Ed Bell's "The Hard Way" - Part I

Waterfront property for sale. Indianola, Texas


Fishing at the End of the Road
Indianola offers a wide variety of fishing options for
boat, beach, marina, kayak and wading anglers.

by Gary Ralston


Indianola sits on the western shore of Matagorda Bay. Its southern border is Powderhorn Lake and either location can be a great choice for fishermen.
Matagorda Bay Options
Across Powderhorn Bayou, the Powderhorn Ranch shoreline is a prime location to find reds, trout and flounder, almost year around. The bottom is wader friendly and numerous sand bars parallel the entire shoreline. Trout and reds can be found on top of the bars and in the deeper guts that separate them. The bottom gradually tapers off to 5'-6' of water several hundred yards from shore.
The tops of the sand bars are a prime spot to find flounder on nighttime gigging forays. The entire shoreline can be good for flounder, particularly in the spring and fall.
The Powderhorn shoreline is protected from south, southwesterly winds, but winds of speeds much over 12-15 mph any other direction will stir the water. This might not present too much of a problem if you're bait fishing, but it will cancel a flounder trip.
Drift fishing is also popular as a means of finding fish. Once located it's easy to slip the anchor over the side and fish from the boat or wade. If you're not interested in getting your feet wet, just keep drifting and be sure to circle back through areas where fish were picked up.

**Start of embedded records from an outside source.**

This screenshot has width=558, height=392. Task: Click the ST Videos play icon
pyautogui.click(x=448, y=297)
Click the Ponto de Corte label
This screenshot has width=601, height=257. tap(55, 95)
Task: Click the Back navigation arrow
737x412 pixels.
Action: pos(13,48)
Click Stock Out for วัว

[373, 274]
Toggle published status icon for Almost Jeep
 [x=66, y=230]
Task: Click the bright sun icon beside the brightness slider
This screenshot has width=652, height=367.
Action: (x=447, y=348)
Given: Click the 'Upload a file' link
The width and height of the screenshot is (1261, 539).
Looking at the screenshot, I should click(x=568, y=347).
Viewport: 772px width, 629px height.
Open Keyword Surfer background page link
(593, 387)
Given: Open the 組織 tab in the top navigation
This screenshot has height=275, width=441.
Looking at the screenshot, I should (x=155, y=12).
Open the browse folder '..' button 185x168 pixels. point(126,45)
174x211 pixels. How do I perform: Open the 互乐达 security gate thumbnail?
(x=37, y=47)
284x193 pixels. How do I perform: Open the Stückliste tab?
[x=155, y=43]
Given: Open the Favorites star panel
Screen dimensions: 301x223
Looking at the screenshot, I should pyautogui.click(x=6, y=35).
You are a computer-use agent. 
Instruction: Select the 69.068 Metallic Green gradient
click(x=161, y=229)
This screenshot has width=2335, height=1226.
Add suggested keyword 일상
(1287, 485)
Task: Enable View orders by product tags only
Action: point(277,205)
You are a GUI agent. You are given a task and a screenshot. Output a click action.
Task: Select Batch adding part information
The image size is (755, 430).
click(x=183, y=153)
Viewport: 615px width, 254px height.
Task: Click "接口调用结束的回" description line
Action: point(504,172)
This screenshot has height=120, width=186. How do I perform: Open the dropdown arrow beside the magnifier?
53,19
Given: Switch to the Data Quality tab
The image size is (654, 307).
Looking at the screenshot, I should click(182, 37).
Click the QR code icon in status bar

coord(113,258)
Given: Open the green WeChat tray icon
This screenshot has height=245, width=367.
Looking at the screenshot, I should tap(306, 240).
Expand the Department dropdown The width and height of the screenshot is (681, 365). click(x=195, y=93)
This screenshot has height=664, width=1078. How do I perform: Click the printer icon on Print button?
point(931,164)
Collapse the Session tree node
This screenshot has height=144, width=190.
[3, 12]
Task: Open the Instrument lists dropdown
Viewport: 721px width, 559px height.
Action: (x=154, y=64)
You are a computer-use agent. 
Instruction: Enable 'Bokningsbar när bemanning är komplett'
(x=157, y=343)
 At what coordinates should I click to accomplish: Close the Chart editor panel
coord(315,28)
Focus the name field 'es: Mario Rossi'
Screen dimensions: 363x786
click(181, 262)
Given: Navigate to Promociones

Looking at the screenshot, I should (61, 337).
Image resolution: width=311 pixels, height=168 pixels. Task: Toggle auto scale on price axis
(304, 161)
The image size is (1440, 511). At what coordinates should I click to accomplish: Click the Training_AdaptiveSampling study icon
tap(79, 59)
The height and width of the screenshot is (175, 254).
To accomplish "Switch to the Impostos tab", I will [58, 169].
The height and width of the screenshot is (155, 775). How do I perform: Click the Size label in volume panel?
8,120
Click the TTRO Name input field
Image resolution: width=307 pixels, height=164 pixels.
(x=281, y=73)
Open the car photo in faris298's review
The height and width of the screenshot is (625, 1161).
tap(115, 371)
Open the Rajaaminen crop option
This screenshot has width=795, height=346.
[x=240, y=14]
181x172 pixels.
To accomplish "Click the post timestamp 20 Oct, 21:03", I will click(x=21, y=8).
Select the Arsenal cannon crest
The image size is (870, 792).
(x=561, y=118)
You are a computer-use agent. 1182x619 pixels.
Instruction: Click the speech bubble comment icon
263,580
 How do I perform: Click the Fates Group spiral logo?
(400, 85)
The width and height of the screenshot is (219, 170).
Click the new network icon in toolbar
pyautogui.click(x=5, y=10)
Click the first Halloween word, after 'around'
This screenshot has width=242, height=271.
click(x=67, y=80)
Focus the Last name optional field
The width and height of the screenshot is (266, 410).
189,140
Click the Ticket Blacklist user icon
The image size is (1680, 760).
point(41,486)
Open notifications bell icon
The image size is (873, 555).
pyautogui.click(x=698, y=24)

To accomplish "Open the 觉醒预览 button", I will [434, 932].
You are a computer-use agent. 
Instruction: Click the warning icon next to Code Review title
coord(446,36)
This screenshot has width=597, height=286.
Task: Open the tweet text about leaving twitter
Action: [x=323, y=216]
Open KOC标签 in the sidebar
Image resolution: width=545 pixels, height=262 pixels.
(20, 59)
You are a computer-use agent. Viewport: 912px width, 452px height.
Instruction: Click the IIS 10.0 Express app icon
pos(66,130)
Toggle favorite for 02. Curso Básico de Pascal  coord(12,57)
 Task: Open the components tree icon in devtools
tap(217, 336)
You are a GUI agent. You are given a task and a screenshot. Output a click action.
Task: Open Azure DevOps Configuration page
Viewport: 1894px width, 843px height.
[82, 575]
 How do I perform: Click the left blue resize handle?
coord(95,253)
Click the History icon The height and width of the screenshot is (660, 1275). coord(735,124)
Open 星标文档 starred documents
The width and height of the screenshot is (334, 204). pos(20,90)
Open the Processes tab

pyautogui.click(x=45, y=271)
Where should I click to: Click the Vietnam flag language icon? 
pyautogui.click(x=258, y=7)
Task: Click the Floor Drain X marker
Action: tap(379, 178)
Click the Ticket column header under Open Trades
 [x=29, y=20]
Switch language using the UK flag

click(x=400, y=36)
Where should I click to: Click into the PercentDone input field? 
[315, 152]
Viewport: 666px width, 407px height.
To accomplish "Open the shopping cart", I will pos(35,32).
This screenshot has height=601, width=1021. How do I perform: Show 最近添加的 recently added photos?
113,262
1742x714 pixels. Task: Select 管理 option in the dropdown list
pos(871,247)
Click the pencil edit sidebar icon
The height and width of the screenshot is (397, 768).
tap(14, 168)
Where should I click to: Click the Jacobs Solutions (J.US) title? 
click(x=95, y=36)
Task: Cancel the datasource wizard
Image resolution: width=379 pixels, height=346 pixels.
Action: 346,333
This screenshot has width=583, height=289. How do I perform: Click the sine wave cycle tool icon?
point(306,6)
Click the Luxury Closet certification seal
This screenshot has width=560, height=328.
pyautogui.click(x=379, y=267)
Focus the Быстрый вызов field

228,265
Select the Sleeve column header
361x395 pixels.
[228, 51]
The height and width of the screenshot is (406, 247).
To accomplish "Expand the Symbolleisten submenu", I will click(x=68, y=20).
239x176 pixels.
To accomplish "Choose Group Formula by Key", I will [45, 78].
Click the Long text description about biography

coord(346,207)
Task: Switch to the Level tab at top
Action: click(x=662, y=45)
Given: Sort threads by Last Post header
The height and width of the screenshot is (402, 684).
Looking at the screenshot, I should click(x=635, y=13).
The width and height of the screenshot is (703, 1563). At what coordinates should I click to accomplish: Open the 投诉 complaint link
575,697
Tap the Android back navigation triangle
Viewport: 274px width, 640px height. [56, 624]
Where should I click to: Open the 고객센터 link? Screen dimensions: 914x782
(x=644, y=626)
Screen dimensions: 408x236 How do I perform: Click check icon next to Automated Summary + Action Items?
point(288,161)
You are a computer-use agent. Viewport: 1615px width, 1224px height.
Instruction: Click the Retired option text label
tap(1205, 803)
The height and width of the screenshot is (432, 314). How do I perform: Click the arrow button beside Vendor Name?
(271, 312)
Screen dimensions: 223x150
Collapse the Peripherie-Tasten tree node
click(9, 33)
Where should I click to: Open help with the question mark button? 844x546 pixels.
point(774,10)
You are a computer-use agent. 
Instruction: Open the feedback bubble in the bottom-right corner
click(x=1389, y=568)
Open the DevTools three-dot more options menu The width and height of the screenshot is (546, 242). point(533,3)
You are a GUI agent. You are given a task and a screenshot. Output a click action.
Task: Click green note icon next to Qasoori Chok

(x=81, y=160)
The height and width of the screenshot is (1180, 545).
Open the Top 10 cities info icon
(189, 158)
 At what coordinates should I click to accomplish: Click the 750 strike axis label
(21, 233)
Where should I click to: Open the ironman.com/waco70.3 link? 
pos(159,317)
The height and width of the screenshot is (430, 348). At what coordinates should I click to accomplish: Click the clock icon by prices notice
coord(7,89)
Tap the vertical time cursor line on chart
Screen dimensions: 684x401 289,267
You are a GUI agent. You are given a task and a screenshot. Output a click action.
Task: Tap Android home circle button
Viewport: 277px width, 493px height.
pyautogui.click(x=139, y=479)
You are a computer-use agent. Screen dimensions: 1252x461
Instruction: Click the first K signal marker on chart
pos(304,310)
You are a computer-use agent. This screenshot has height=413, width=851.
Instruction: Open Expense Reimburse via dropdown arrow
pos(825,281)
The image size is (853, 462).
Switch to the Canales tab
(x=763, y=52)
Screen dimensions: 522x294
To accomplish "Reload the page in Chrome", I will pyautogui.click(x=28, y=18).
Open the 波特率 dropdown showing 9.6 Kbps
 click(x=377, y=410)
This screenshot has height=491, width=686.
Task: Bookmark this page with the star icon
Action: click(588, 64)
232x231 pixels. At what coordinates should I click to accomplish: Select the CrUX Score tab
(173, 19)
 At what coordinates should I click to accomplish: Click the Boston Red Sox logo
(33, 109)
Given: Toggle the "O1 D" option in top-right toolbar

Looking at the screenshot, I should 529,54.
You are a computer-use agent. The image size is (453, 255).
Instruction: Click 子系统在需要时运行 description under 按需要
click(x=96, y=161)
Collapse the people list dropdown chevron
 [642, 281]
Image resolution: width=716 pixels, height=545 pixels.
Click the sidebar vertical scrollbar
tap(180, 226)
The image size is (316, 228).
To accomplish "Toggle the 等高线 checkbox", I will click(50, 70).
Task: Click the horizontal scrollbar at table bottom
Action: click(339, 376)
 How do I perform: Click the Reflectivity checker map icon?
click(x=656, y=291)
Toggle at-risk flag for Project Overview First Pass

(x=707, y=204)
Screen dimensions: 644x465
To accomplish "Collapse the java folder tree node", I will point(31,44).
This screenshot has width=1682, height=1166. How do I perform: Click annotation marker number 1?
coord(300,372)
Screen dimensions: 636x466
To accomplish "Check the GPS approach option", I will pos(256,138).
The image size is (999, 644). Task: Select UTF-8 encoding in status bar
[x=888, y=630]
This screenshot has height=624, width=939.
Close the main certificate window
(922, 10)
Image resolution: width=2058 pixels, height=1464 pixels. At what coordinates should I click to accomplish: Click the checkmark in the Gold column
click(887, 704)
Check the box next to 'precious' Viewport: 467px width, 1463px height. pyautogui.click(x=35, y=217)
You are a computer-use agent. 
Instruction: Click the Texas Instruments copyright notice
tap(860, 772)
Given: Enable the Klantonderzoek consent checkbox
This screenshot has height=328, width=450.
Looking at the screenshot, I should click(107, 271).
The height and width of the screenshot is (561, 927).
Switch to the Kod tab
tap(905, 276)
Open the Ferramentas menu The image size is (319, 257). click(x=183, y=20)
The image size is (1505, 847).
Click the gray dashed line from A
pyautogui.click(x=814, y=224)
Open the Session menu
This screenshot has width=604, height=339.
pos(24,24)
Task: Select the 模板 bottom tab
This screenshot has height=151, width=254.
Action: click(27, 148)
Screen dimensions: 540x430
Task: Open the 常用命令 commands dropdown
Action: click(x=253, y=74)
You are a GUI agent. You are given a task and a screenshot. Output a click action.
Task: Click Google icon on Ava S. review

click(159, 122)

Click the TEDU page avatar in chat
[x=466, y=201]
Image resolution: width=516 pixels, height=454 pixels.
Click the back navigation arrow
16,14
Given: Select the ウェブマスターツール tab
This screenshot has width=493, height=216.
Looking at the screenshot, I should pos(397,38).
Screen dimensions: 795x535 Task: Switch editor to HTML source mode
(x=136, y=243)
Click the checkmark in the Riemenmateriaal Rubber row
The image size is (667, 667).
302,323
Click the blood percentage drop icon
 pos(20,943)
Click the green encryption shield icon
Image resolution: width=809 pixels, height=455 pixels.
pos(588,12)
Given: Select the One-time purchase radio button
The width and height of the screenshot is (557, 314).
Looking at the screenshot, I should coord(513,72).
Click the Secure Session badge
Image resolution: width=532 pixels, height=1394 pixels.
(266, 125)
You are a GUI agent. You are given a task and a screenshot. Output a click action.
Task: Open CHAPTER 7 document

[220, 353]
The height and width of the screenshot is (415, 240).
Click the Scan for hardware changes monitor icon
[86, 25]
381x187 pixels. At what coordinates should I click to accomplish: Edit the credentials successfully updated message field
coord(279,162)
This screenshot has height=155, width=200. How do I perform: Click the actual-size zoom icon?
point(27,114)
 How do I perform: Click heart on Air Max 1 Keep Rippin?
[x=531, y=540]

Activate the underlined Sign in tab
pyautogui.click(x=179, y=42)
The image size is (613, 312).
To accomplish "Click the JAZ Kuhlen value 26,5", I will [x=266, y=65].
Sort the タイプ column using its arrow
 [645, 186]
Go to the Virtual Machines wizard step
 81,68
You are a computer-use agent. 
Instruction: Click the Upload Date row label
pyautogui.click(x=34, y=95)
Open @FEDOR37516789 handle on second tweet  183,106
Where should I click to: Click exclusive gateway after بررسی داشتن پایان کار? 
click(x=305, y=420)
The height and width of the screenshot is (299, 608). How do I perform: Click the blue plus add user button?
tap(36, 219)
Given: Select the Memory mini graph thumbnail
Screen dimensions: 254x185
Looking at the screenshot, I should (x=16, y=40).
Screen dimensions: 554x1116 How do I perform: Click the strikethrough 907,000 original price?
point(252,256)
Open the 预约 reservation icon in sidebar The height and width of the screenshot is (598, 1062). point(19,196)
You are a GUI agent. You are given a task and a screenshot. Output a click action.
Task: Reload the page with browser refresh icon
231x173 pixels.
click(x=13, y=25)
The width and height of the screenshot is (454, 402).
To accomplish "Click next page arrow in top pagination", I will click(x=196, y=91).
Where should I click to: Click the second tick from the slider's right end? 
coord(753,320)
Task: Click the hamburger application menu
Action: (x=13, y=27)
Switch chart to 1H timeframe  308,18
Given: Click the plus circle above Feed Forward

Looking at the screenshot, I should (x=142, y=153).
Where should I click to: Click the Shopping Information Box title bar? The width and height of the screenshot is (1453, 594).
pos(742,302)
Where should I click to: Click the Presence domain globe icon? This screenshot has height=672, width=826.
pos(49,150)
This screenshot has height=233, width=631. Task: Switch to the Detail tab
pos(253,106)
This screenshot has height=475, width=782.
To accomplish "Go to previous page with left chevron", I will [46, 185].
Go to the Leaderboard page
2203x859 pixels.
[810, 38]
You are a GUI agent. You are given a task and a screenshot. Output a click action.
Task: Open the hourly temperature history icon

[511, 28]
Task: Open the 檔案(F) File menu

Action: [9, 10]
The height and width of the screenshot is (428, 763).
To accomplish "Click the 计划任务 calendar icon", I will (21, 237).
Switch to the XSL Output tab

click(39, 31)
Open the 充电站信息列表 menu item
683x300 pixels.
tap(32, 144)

This shoreline is also popular with anglers coming out of Port O'Connor, about six miles to the south. One of the prime fishing areas starts just below the old ranch house and extends southerly to an area where a couple of sloughs connect small lakes with the bay.
Another favorite destination in Matagorda Bay are the spoil banks along the ship channel and the gas well platforms a little further to the east past the channel. Trout are plentiful at times around the spoil banks and well pads. Any of the wells can also harbor large triple tail.
Powderhorn Lake
The lake is an excellent fishing destination and redfish, trout, and flounder can be found virtually anywhere in the lake, especially from late winter to fall. One of the most popular areas is Perry's Flat located on the southwestern end of the lake. This is a shallow sand flat good for wading, drifting or just anchoring and bait fishing. There's a small slough in the pocket at the back of Perry's Flat that's an excellent spot for picking off reds and drum with dead shrimp or mullet, alive or cut.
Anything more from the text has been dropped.